No court order needed where long term life support withdrawal agreed: UKSC
People in a persistent vegetative state can have their clinically assisted nutrition and hydration (“CANH”) withdrawn without a court order, the UK Supreme Court ruled today in an appeal from the High Court in England & Wales.
Five judges unanimously affirmed a ruling that that it was not mandatory to seek the court’s approval when the clinical team and the patient’s family were agreed that it was not in the patient’s best interests to continue treatment.

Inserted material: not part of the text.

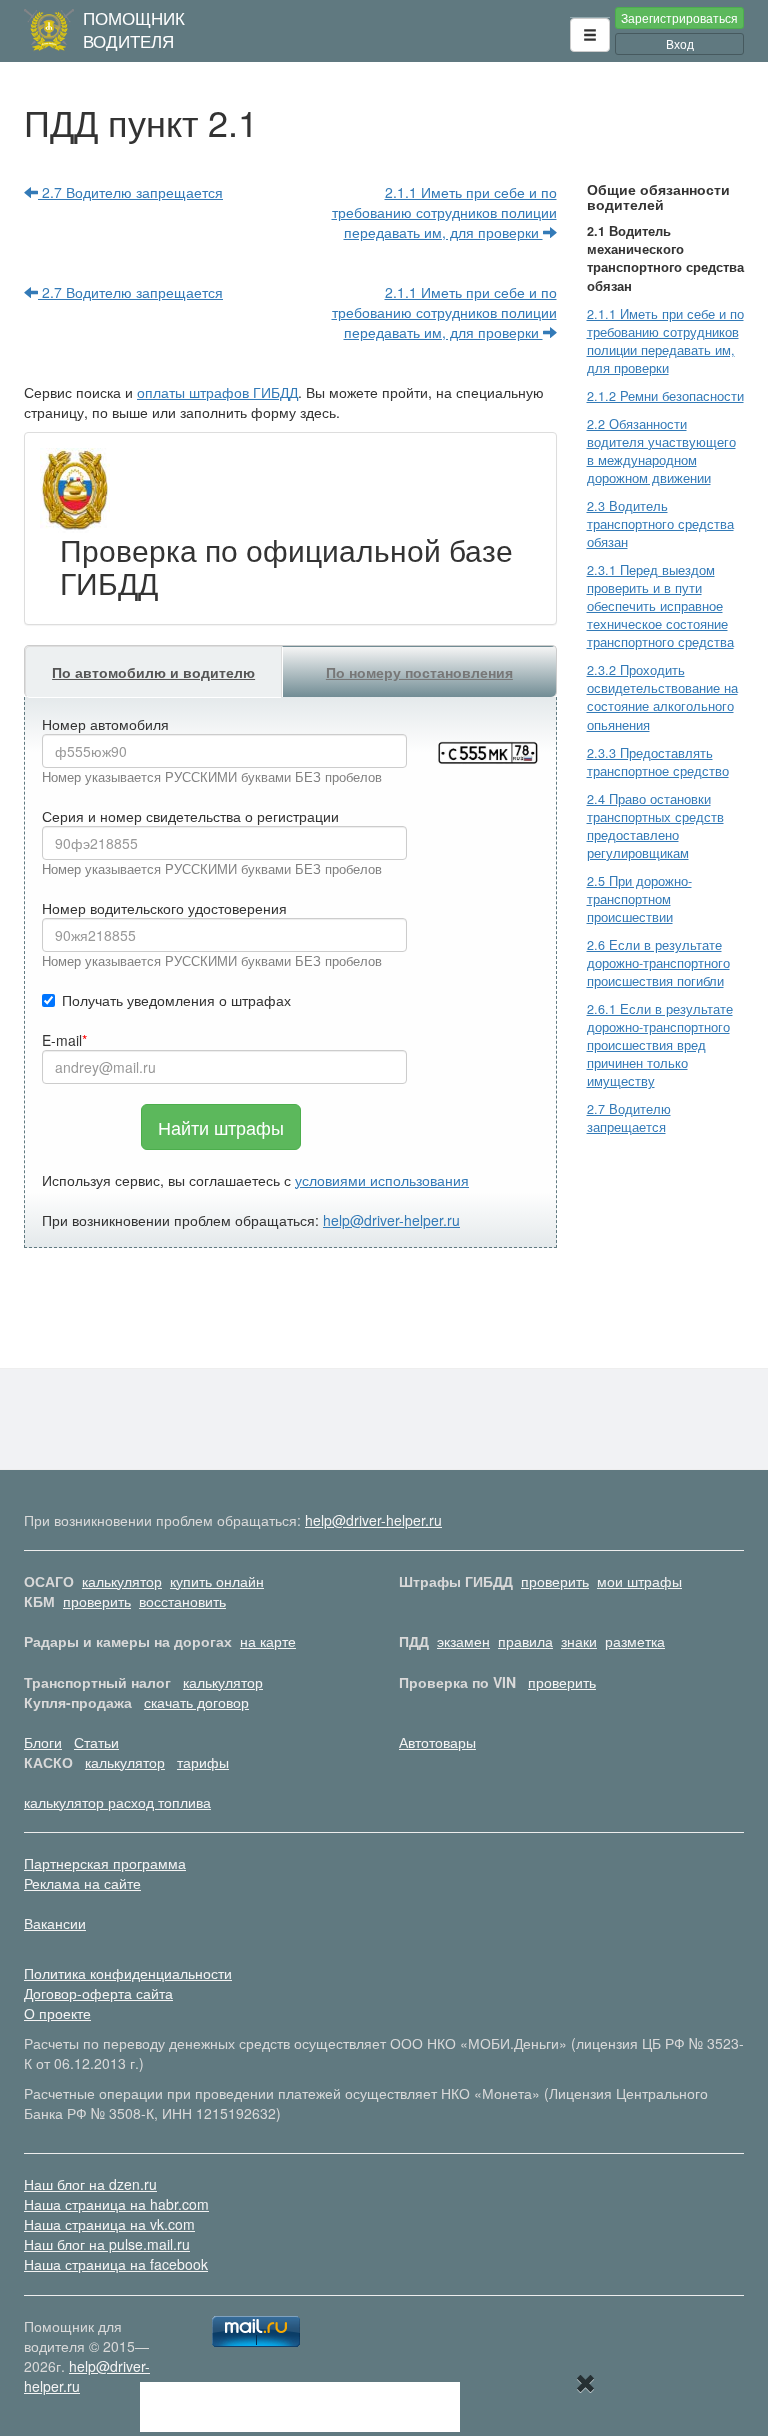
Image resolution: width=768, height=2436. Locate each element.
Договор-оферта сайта (98, 1993)
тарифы (203, 1762)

The case concerned a man referred to as Mr Y, who in June 2017, as an active man in his 50s, suffered a cardiac arrest which consequently led to extensive brain damage due to lack of oxygen. He never regained consciousness and required CANH to keep him alive. His treating physician concluded that, even if he regained consciousness, he would have profound disability and would be dependent on others to care for him for his remaining life. A second opinion from a consultant and professor in neurological rehabilitation considered Mr Y to be in a vegetative state without prospect of improvement. Mrs Y and their children believed that he would not wish to be kept alive given the doctors’ views, and agreed that it would be in Mr Y’s best interests for CANH to be withdrawn, which would result in his death within two to three weeks.
On an application by the NHS trust concerned, the High Court granted a declaration that court approval was not mandatory in these circumstances. The judge granted permission to the Official Solicitor, representing Mr Y’s interests, to appeal directly to the Supreme Court. Mr Y died in the intervening period, but the Supreme Court determined that the appeal should go ahead because of the general importance of the issues raised.
Lady Black, with whom Lady Hale, Lord Mance, Lord Wilson and Lord Hodge agreed, said it had not been established that either the common law or the European Convention on Human Rights gave rise to the mandatory requirement to involve the court to decide on the best interest of every patient with prolonged disorder of consciousness (PDOC) before CANH could be withdrawn. The fundamental question facing a doctor, or a court, considering treatment of a patient who was not able to make his or her own decision was not whether it was lawful to withdraw or withhold treatment, but whether it was lawful to give it. It was lawful to give treatment only if it was in the patient’s best interests. If a doctor carried out treatment in the reasonable belief that it would be in the patient’s best interests, he or she would be entitled to the protection from liability conferred by s 5 of the Mental Capacity Act 2005.
The starting point on whether there was a common law requirement to seek a court order was the House of Lords decision in Airedale NHS Trust v Bland [1993] AC 789. However, there was no question of that case having imposed a legal requirement that in all cases of patients in a persistent vegetative state an application had to be made to court before CANH could be withdrawn. Instead it "recommended… as a matter of good practice" that reference be made to the court. Therefore, when the 2005 Act came into force there was no universal requirement, at common law, to apply for a declaration prior to withdrawing CANH and the Act itself did not single out any class of decisions which had always to be placed before the court. Nor could any requirement be found in the case law since.
The ECHR did not generate a need for an equivalent provision. The European Court of Human Rights’ decision in Lambert v France 62 EHRR 2 and subsequent cases had repeatedly set out factors relevant to the administering or withdrawing of medical treatment. These were factors which the UK had complied with. The case law showed that the court did not regard it as problematic, in principle, that a decision to remove CANH from a patient with PDOC should be made by a doctor without obligatory court involvement. CANH was medical treatment, and it was not easy to explain why it should be treated differently from other forms of life-sustaining treatment. In any event, it was difficult to accept that one could delineate patients with PDOC from other patients in such a way as to justify judicial involvement being required for the PDOC patients but not the others. In all cases, the medical team made their treatment decisions by determining what was in the patient’s best interest.
Lady Black added: "If, at the end of the medical process, it is apparent that the way forward is finely balanced, or there is a difference of medical opinion, or a lack of agreement to a proposed course of action from those with an interest in the patient’s welfare, a court application can and should be made."